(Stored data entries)
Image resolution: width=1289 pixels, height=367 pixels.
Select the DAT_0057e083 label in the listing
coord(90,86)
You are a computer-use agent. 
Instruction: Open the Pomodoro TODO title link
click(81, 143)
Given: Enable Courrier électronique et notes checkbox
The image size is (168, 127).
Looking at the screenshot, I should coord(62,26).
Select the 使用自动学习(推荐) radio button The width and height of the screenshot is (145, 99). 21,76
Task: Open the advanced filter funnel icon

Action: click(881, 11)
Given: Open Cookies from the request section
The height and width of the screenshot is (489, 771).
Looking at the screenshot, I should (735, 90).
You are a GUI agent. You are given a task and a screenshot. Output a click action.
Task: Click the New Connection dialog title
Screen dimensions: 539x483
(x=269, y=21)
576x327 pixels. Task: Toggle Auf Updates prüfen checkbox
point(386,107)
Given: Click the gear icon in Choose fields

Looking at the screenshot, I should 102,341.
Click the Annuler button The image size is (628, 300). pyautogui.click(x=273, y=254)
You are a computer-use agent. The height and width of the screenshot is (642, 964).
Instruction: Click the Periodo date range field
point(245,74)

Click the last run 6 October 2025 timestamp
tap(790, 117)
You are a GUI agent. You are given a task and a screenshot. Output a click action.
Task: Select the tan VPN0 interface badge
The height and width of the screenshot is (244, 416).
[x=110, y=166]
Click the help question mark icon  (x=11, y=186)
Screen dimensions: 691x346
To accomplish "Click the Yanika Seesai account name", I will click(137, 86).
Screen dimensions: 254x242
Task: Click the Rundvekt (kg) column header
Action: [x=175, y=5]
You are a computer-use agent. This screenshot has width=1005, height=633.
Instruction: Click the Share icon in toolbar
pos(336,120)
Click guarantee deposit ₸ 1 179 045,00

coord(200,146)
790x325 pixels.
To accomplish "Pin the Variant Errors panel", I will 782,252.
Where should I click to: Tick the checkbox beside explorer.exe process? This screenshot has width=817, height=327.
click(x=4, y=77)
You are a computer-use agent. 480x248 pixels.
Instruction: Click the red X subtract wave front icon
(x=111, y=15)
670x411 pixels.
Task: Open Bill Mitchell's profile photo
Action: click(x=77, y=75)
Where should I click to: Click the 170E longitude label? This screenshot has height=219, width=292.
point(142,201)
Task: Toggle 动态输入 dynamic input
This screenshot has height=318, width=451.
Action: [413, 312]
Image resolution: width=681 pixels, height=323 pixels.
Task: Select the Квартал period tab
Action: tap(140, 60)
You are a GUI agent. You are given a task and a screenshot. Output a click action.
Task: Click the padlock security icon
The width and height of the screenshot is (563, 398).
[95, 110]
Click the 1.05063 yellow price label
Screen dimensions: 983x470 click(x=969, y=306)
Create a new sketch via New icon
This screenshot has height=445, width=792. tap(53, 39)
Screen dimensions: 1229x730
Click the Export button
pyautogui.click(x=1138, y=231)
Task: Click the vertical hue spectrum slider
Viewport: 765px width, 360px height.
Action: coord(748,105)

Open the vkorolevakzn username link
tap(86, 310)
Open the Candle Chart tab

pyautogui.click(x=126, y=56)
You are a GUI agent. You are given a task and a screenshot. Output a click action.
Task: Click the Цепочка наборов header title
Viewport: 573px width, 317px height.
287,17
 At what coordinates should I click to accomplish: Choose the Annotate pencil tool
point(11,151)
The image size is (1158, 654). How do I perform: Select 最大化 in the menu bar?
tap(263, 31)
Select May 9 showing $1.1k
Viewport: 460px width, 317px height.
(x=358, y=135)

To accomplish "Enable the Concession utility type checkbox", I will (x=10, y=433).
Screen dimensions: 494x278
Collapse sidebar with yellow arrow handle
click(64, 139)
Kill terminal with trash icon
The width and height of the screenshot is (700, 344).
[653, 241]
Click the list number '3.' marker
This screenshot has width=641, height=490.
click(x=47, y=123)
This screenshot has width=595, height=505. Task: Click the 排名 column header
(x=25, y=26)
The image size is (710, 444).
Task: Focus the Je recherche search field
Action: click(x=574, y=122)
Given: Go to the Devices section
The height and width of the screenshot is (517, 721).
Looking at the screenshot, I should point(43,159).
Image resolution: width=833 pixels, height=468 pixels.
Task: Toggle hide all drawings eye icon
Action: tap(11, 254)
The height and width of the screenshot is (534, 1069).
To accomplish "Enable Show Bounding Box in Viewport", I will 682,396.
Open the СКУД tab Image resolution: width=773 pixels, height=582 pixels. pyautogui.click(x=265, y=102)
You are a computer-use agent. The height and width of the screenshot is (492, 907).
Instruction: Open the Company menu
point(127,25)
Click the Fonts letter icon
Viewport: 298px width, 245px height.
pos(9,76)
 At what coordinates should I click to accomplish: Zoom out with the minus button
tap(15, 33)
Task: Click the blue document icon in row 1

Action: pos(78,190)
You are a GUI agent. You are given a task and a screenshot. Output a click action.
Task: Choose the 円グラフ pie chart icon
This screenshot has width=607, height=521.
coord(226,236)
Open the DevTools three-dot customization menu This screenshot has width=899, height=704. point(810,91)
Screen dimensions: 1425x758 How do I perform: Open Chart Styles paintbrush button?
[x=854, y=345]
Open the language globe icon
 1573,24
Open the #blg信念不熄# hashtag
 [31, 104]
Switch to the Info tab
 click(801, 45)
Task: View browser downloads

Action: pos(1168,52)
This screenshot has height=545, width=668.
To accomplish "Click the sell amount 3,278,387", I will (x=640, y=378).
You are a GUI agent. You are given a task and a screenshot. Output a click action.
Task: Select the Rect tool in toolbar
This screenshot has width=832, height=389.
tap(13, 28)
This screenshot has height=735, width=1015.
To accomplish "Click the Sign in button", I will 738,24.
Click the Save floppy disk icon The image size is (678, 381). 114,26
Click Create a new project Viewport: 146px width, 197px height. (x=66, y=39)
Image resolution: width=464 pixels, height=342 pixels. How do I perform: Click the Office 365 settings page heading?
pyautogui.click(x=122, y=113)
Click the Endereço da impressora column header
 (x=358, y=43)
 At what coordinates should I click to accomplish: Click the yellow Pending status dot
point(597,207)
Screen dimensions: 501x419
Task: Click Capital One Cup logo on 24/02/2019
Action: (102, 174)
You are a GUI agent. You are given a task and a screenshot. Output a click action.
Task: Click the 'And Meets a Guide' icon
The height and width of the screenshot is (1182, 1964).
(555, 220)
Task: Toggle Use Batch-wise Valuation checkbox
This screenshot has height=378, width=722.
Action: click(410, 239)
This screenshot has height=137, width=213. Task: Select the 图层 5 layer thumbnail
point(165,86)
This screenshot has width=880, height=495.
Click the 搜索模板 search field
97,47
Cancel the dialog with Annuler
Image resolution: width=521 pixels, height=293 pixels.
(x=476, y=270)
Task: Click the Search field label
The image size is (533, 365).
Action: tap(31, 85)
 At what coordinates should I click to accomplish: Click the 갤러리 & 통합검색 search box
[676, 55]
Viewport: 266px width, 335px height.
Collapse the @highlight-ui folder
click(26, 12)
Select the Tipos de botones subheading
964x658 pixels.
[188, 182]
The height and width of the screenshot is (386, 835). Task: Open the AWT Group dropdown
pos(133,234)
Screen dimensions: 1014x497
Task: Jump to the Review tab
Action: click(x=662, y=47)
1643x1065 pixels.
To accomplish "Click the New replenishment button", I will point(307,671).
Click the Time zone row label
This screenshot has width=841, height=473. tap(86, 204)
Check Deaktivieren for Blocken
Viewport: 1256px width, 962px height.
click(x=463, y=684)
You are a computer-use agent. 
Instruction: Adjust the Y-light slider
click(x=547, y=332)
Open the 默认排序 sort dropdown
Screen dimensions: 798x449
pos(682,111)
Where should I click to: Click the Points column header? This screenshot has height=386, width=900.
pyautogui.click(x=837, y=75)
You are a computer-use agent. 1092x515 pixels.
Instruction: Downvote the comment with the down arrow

● **Instructions to follow**
Leave out every line above except those from the line with "1643x1065 pixels." up to and including the line with "You are a computer-use agent. 1092x515", and copy those exactly.

● **Result of this task**
1643x1065 pixels.
To accomplish "Click the New replenishment button", I will point(307,671).
Click the Time zone row label
This screenshot has width=841, height=473. tap(86, 204)
Check Deaktivieren for Blocken
Viewport: 1256px width, 962px height.
click(x=463, y=684)
You are a computer-use agent. 
Instruction: Adjust the Y-light slider
click(x=547, y=332)
Open the 默认排序 sort dropdown
Screen dimensions: 798x449
pos(682,111)
Where should I click to: Click the Points column header? This screenshot has height=386, width=900.
pyautogui.click(x=837, y=75)
You are a computer-use agent. 1092x515 pixels.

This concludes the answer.